There may be some out there who feel I am only thinking about myself (which is ridiculous), but where do people get the notion that once we become mothers how we feel and what we want doesn't matter anymore. Do I deserve some fulfillment for myself, not at the expense of my family, but for my own peace of mind?
My point is, while my reasons were completely different, I understand your feelings and do not feel that you're being selfish at all. Of course you deserve fulfillment for yourself...and honestly, your children deserve a mother who is fulfilled, as well.
Good luck to you! This isn't a great time to look for a job (I'm doing it, too) but it can be done!

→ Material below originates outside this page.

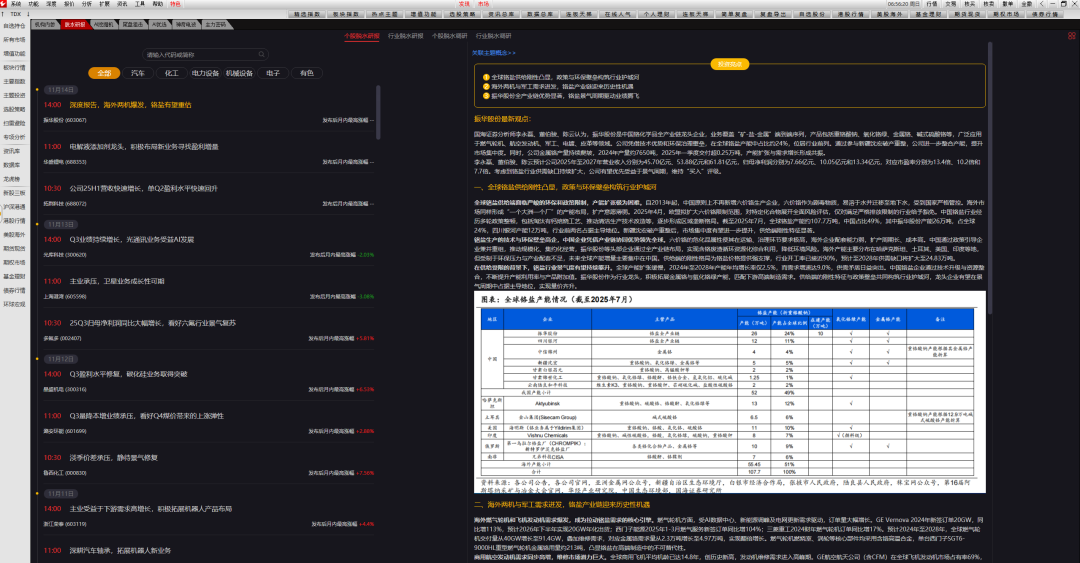Click the 关联主题概念>> link
This screenshot has height=563, width=1080.
point(495,51)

If you'd be happier with WOH, then by all means that is what you should do. I don't see how WOH and being a good mother are mutually exclusive, and your choosing to work would certainly not be at the expense of your family. I think there are a number of women on this board who have proven that it can be done, and done well, if that is what the mother wants.
You might want to take it slow though - I think someone mentioned before that the age of your youngest might make it difficult to transition to dc. (Correct me if I'm wrong)
Good luck.
It may be a bad time to look for a job,but why not try anyway?Is it ever a really good time that often?Even if you are worried about paying for dc.you would still have a job.Soem cos offer on site dc or help paying for it.What is your field?Ilive north of Boston and dc for two kids runs over 20,000 ,but if I *really* wanted to work I would take that as an investment cost.
I know some moms teach classes at the rec center or Y.Childcare is free for them,if you are not able to find much else.
Have you tried looking,sending out resumes,monitering coonmpany websites,put out feelers?Does your are have a career center for laid off workers.
Do you really want a job,or are you just feeling isolated and off balance?
So what that there are others that love it? If you don't then you should do something to change it. If that means getting a job then go and do it.